> What is needed: Retype the lines of the material that begin with the line containing "Click voter avatars" and end with the line containing "[x=1024, y=445]", both included, without the pictures.

** Begin Data provided **

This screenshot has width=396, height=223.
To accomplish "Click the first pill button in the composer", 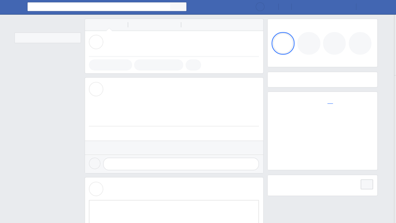I will point(110,65).
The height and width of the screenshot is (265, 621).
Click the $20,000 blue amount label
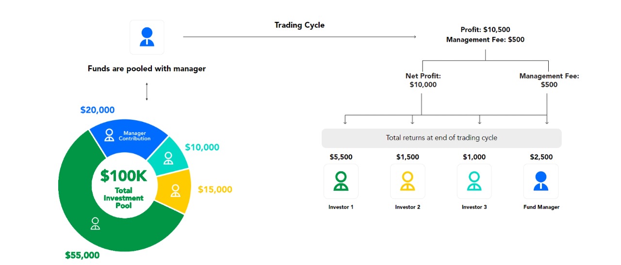click(98, 110)
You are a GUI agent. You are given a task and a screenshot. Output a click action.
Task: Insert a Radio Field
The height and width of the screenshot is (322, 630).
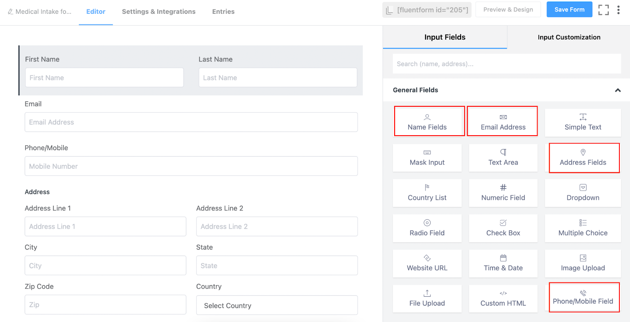[x=427, y=228]
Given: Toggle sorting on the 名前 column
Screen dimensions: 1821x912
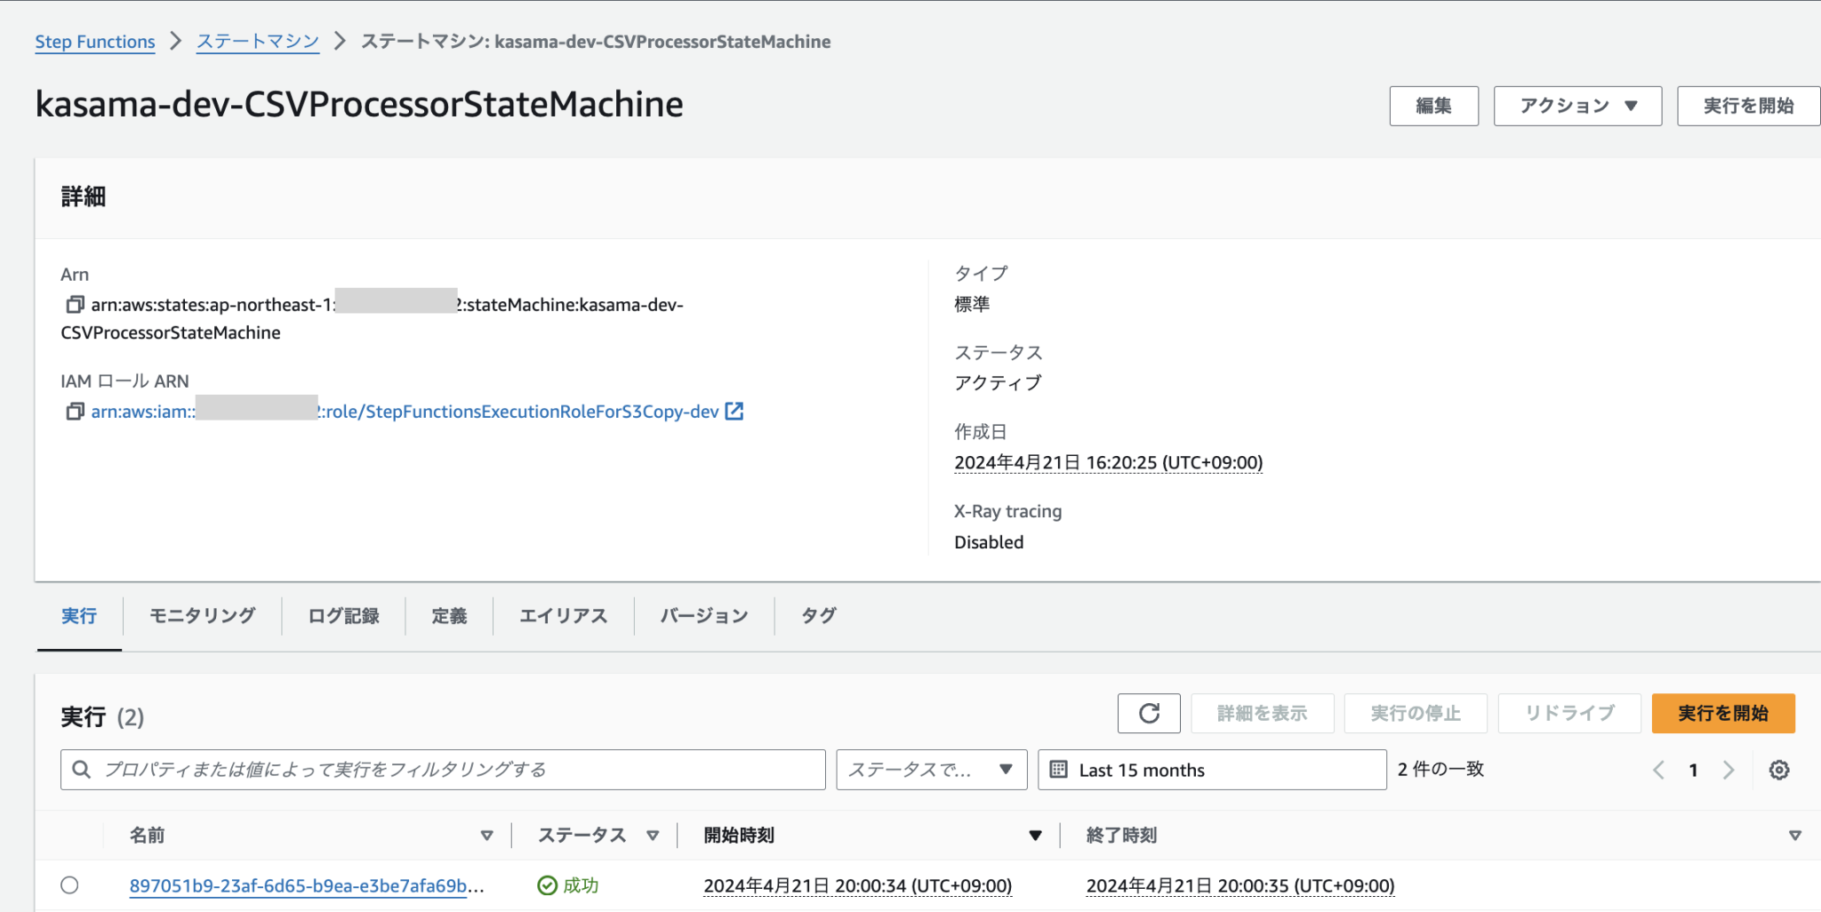Looking at the screenshot, I should pyautogui.click(x=488, y=836).
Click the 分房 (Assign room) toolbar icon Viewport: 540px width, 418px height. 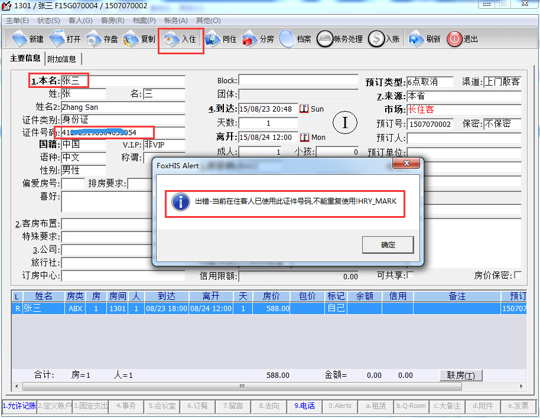tap(251, 40)
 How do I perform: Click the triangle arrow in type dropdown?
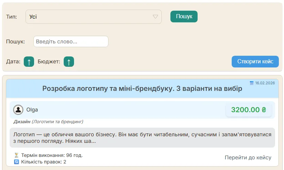pos(155,17)
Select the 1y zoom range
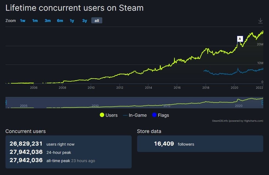Screen dimensions: 269x175 pyautogui.click(x=72, y=20)
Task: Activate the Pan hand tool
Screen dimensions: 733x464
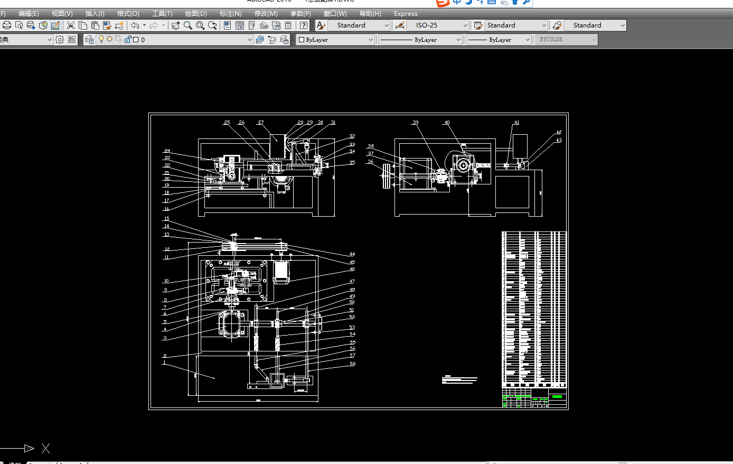Action: (x=175, y=25)
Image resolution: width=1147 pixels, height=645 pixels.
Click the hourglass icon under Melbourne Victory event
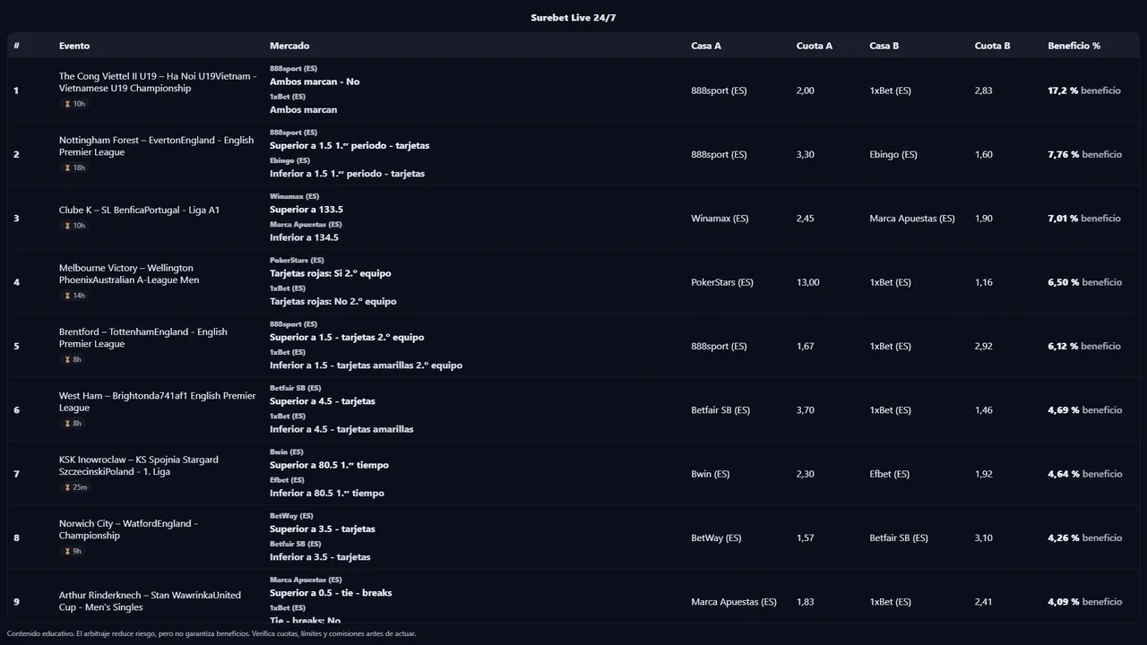tap(66, 296)
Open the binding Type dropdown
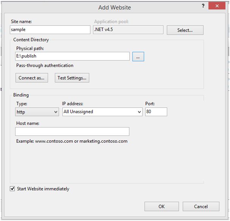Image resolution: width=230 pixels, height=221 pixels. pyautogui.click(x=37, y=112)
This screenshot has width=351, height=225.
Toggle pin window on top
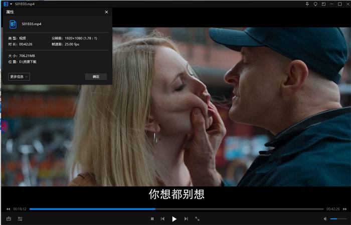[x=307, y=4]
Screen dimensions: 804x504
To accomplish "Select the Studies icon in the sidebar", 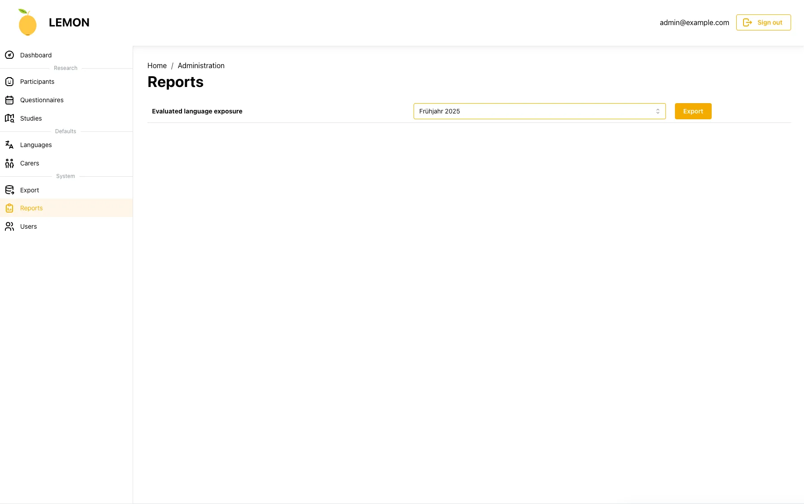I will 9,118.
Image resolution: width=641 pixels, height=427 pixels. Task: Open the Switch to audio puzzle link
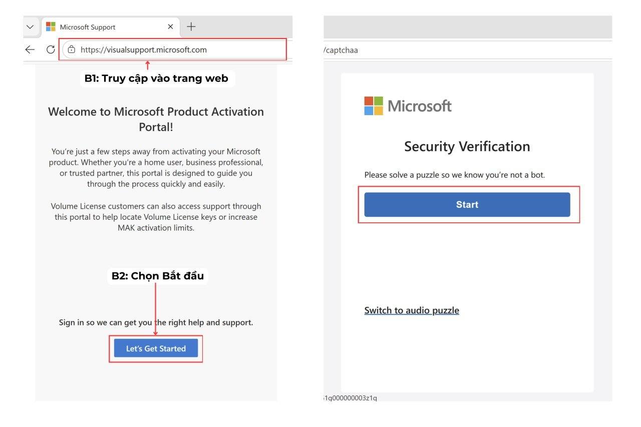[411, 310]
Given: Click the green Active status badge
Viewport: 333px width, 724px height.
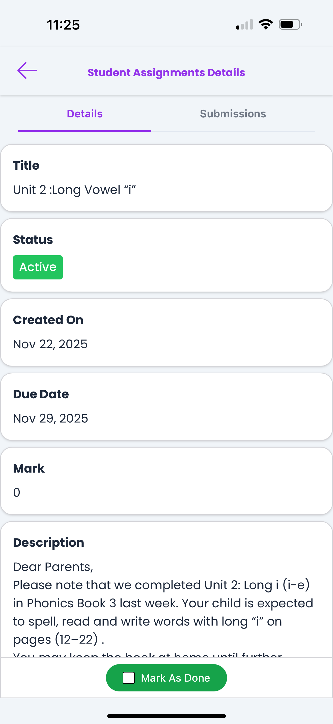Looking at the screenshot, I should pos(38,267).
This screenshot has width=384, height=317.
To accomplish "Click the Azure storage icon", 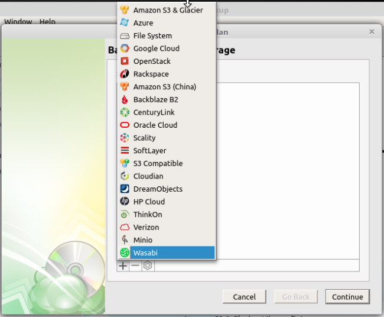I will point(124,23).
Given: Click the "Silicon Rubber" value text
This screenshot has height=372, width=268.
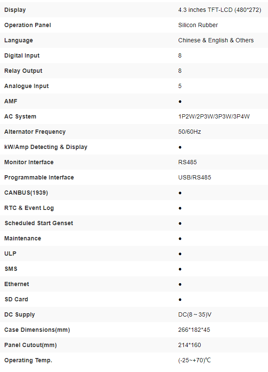Looking at the screenshot, I should point(198,25).
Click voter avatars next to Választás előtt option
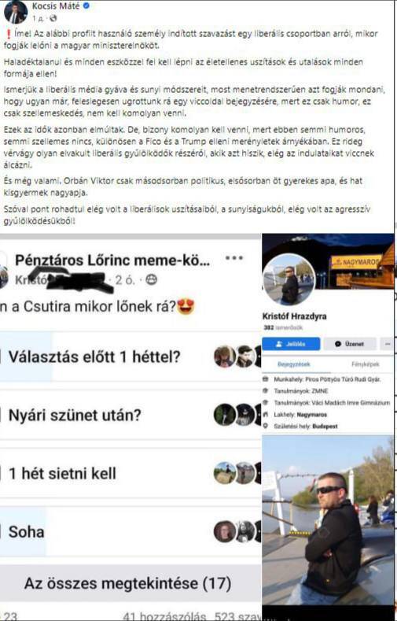 coord(237,357)
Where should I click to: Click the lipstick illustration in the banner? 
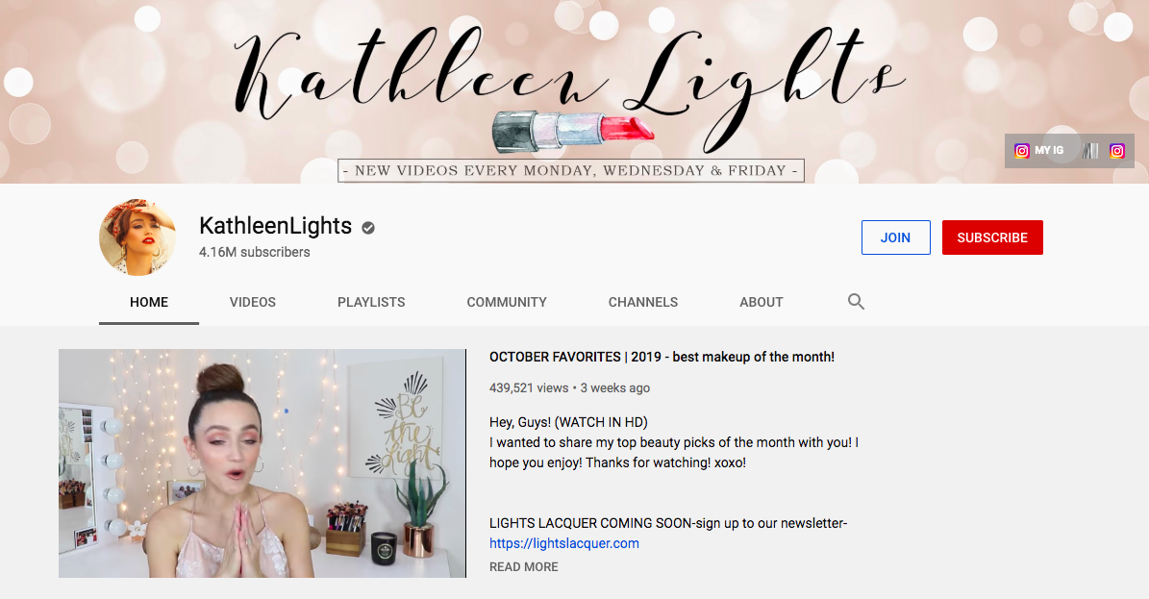pyautogui.click(x=572, y=131)
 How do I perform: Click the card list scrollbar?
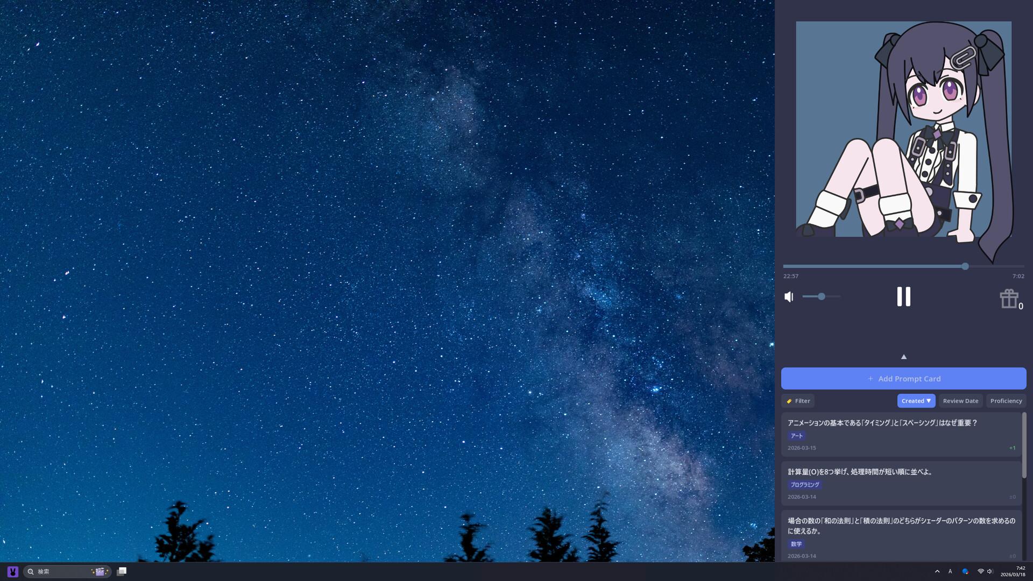[x=1024, y=445]
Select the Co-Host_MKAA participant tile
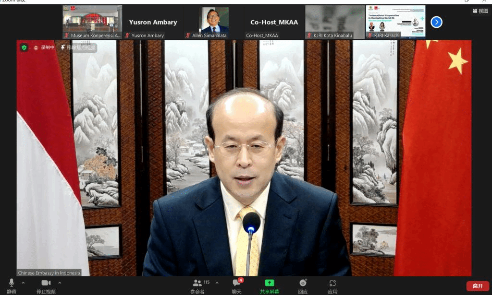The image size is (492, 295). tap(275, 22)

** End Data provided **

> Solution:
Click voter avatars next to Választás előtt option
 coord(237,357)
Where should I click to: Click the lipstick illustration in the banner? 
pyautogui.click(x=572, y=131)
 How do I perform: Click the card list scrollbar?
[x=1024, y=445]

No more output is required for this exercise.